Penerbitan Peraturan Pemerintah Pengganti Undang-undang atau Perppu Nomor 2 Tahun 2022 tentang Cipta Kerja merupakan regulasi dan kebijakan yang dikeluarkan pemerintah yang akhir-akhir ini sering diperbincangkan dan dinilai tidak memenuhi syarat kegentingan. Banyaknya kontradiksi yang muncul dapat mempengaruhi dan mengganggu iklim investasi hijau dan berkelanjutan sehingga dapat memicu terjadinya kegagalan dari aspek pembangunan ekonomi di Indonesia.
Menurut Lon F. Fuller terdapat 8 (delapan) hal yang menjadi penyebab kegagalan peraturan perundang-undangan. Delapan kegagalan hukum tersebut dapat dihindari bila terjadi penekanan pada isi peraturan perundang-undangan dengan 8 (delapan) persyaratan moral tertentu yang meliputi:
a. Laws should be general. Harus ada aturan-aturan sebagai pedoman dalam pembuatan keputusan sehingga perlunya sifat tentang persyaratan sifat keumuman.Aturan-aturan ini menjadi pedoman kepada otoritas sehingga keputusan otoritatif tidak dibuat atas suatu dasar ad hoc dan atas dasar kebijakan yang bebas, melainkan atas dasar aturan-aturan yang umum.
b. They should be promulgated, that citizens might know the standards to which they are being held. Setiap aturan-aturan yang menjadi pedoman bagi otoritas tidak boleh dirahasiakan melainkan harus diumumkan (publikasi).
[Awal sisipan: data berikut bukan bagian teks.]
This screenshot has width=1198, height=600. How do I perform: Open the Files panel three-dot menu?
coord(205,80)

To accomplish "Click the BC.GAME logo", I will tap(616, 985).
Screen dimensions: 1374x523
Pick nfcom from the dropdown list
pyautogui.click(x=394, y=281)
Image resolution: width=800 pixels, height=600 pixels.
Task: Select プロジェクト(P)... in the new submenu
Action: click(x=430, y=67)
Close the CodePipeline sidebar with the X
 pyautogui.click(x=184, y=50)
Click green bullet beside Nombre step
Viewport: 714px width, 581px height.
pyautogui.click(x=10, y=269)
Persyaratan bahwa hukum harus dipromulgasi (dipublikasikan) karena orang tidak akan mematuhi hukum yang tidak diketahui oleh pihak yang menjadi sasaran penerapan hukum (norm adressat).
c. Retroactive rule-making and application should be minimized. Aturan-aturan harus dibuat untuk menjadi pedoman bagi kegiatan di masa mendatang sehingga hukum diminimalisasi berlaku surut.
d. Laws should be understandable, hukum harus dibuat agar dapat dimengerti oleh rakyat.
e.Free of contradiction, yaitu aturan-aturan tidak boleh bertentangan satu sama lain baik secara vertikal maupun horizontal.
f. Laws should not require conduct beyond the abilities of those affected. Aturan aturan tidak boleh mensyaratkan perilaku atau perbuatan di luar kemampuan pihak pihak yang terkena akibat hukum, artinya hukum tidak boleh memerintahkan
sesuatu yang tidak mungkin dilakukan.
g. They should remain relatively constant through time. Hukum tidak boleh diubah sewaktu-waktu, sehingga hukum harus tegas.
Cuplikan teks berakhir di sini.